**Records to process:**
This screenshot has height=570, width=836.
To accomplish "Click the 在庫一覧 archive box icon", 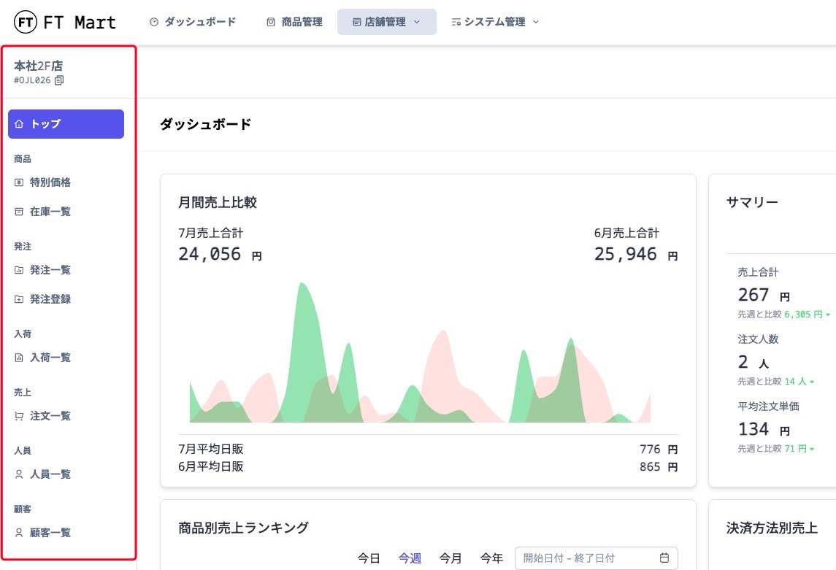I will pos(20,212).
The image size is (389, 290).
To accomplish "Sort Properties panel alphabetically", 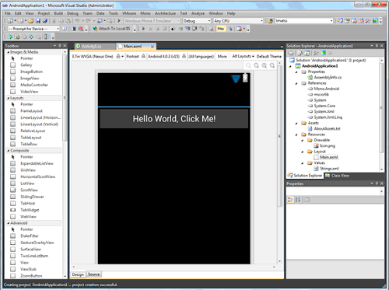I will click(x=298, y=200).
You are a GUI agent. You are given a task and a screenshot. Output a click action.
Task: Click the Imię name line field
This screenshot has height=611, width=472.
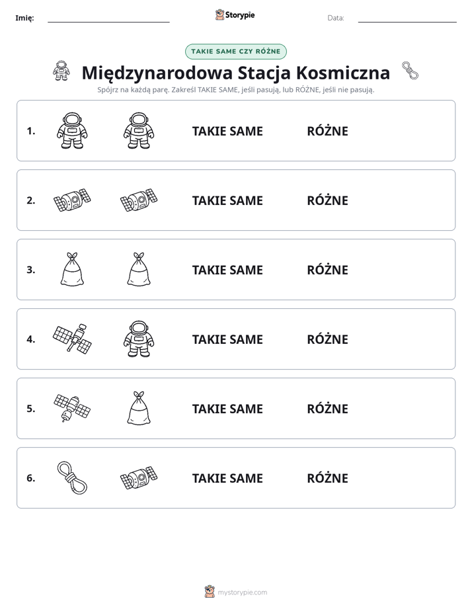point(108,18)
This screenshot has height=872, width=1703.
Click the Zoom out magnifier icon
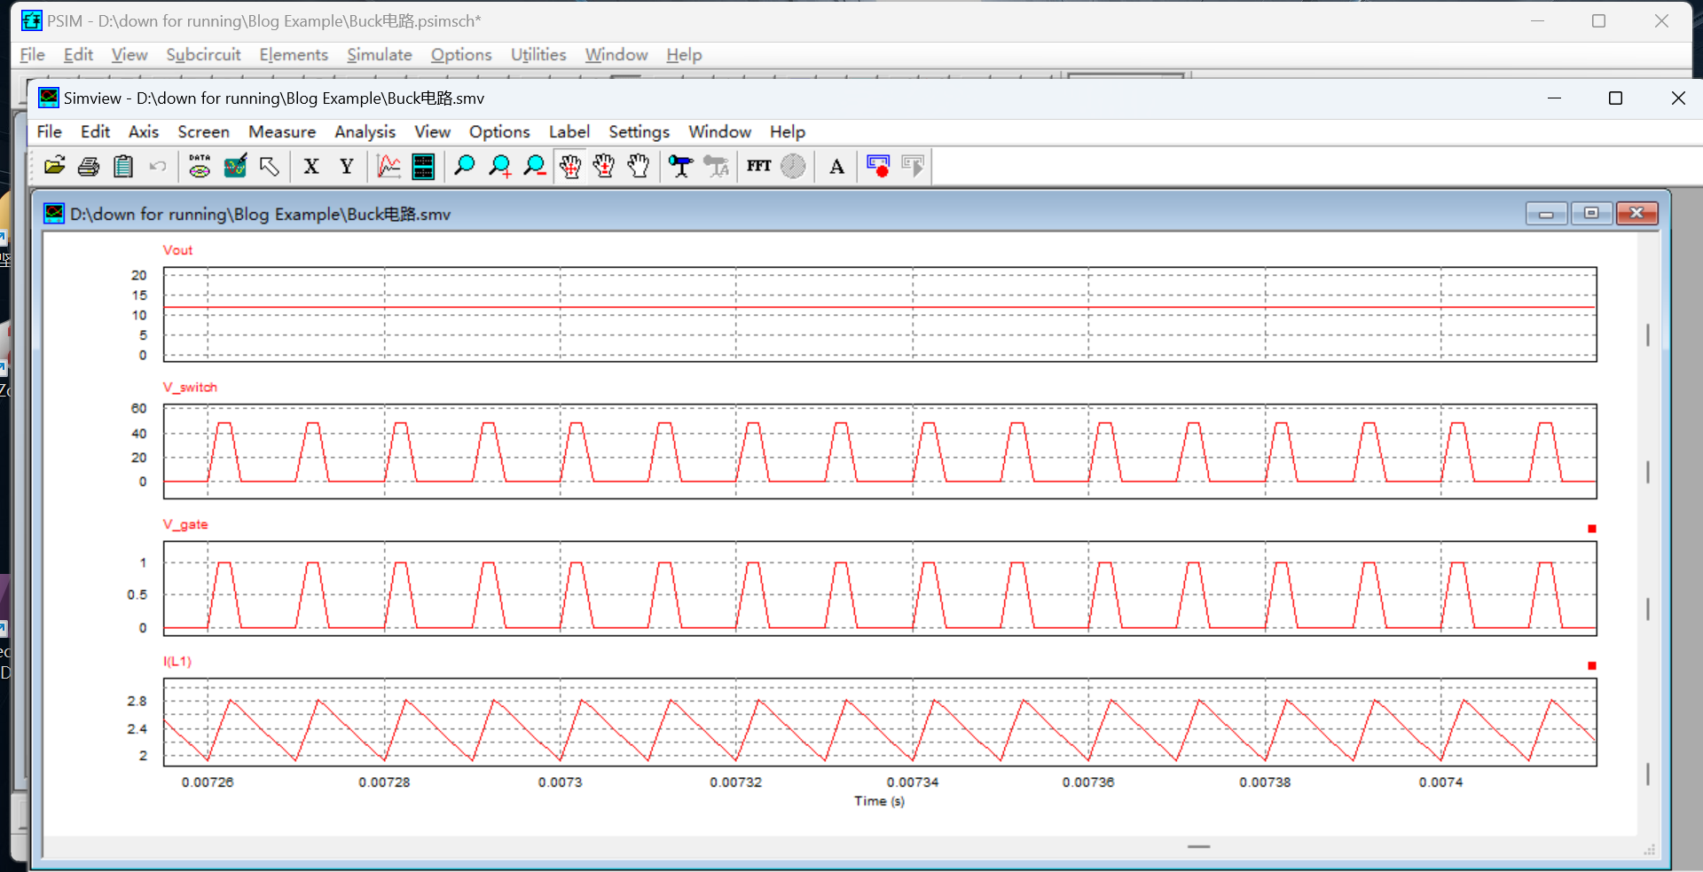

**Problem details:** In the records above, find the line containing "This screenshot has height=611, width=472.", then write out exactly that line and every later one through the last, omitting pictures.

**Solution to this problem:**
This screenshot has height=611, width=472.
point(108,18)
This screenshot has height=872, width=1703.
Click the Zoom out magnifier icon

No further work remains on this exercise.